Zeitgeist Gets the Raspberry from Major Canadian Newspaper

I'll confess that my initial reaction to Zeitgeist was that it was entertaining in the lunatic first section about religion, idiotic and offensive in the second part about 9-11 and extremely boring in the third part about the international bankers. But apparently it has become the hot new video among the kook set, replacing 9-11 Mysteries and Loose Change as the Truthers hunger for fresh nuttery.

And Zeitgeist serves that up in heaping platesful, as Ivor Tossel describes:

The movie comes in three parts. The first makes the case that Jesus is a mythological figure built from parts of earlier mythological figures. Christianity, say the filmmakers, is a concoction, just a form of social control.

So far, nothing ground-breaking. But now the movie jumps to 9/11, and things really get moving. The middle segment steps us through the orthodoxy of 9/11 conspiracy thinking. The twin towers weren't destroyed by jetliners; they were intentionally demolished with explosives. Something fishy happened to Flight 93, which the banker-controlled media will tell you crashed in Pennsylvania.

The Air Force, we're told, deliberately failed to intercept any of the planes. Meanwhile, the Pentagon wasn't hit by an airliner, but by something more like a missile. All of this leads to the conclusion that 9/11 was an inside job, staged by elements of the U.S. government to provide a pretext for invading Iraq and curtailing civil liberties.

To what end? Warming to its topic, the film shimmers into its third act. It seems that the Federal Reserve, the U.S. money-printing organ, is in fact the implement of a small cabal of International Bankers (the ethnicity of these money-lenders goes undisclosed) who stage global calamities to spur federal spending and enrich themselves.

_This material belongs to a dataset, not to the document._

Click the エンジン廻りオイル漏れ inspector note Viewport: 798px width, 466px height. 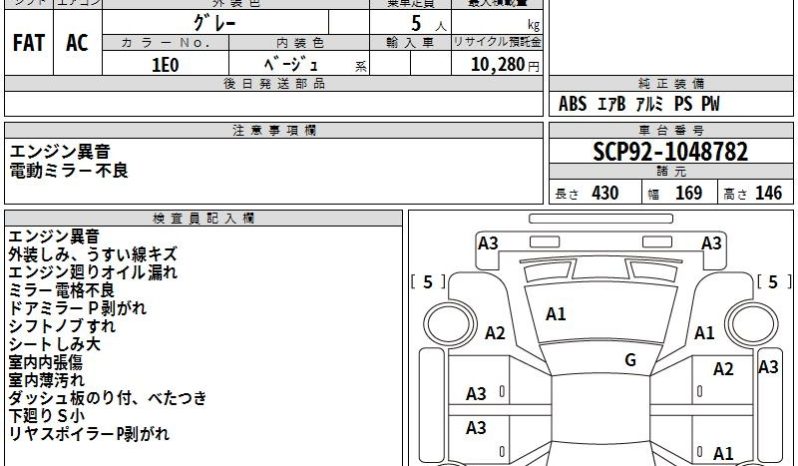pos(93,273)
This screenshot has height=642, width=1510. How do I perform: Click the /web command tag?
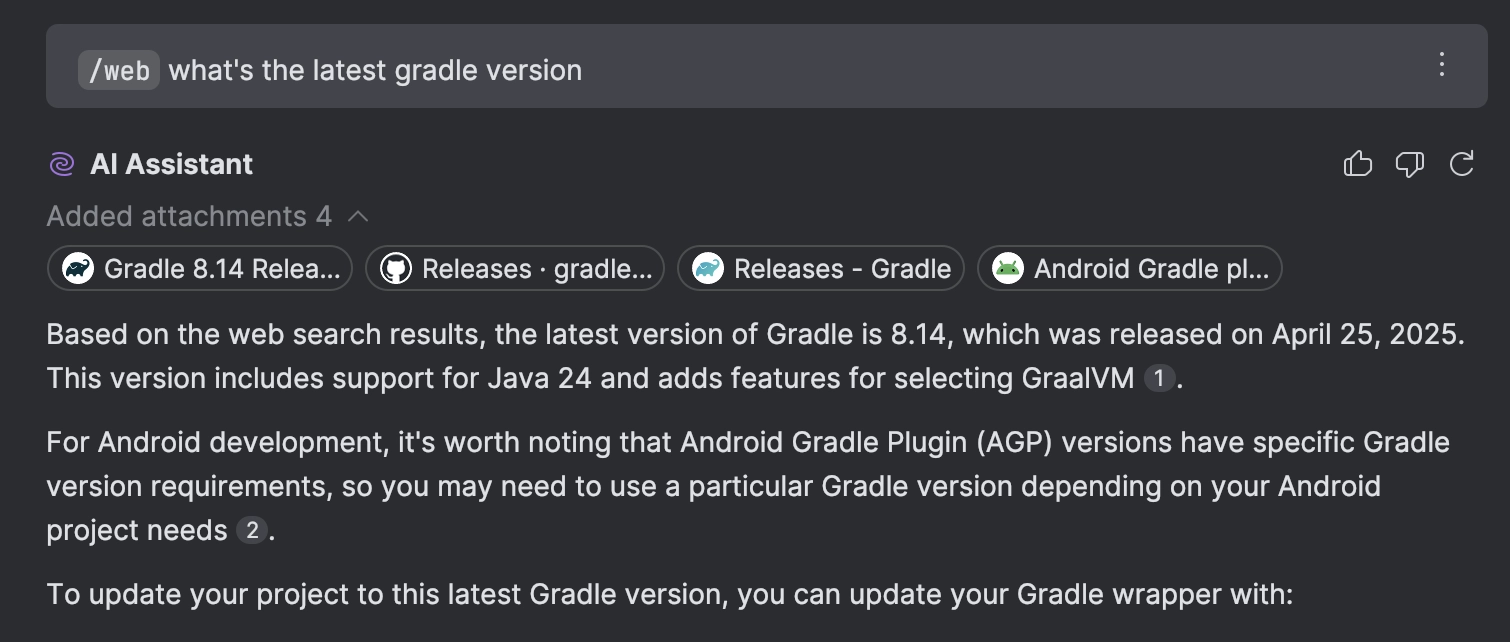(119, 71)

You know how it is; the religion part seems true to the reviewer so he doesn't catch onto the lunacy there (a very intelligent atheist told me that he was banging his head on the keyboard during that segment), but he certainly catches the rest of the nonsense:

What troubles me the most is that, for all the talk of skepticism, conspiracy counterculture is really an anti-intellectual, populist movement - much like Intelligent Design. For all their absurdity, conspiracy theorists try to drag everything back to the level of common sense.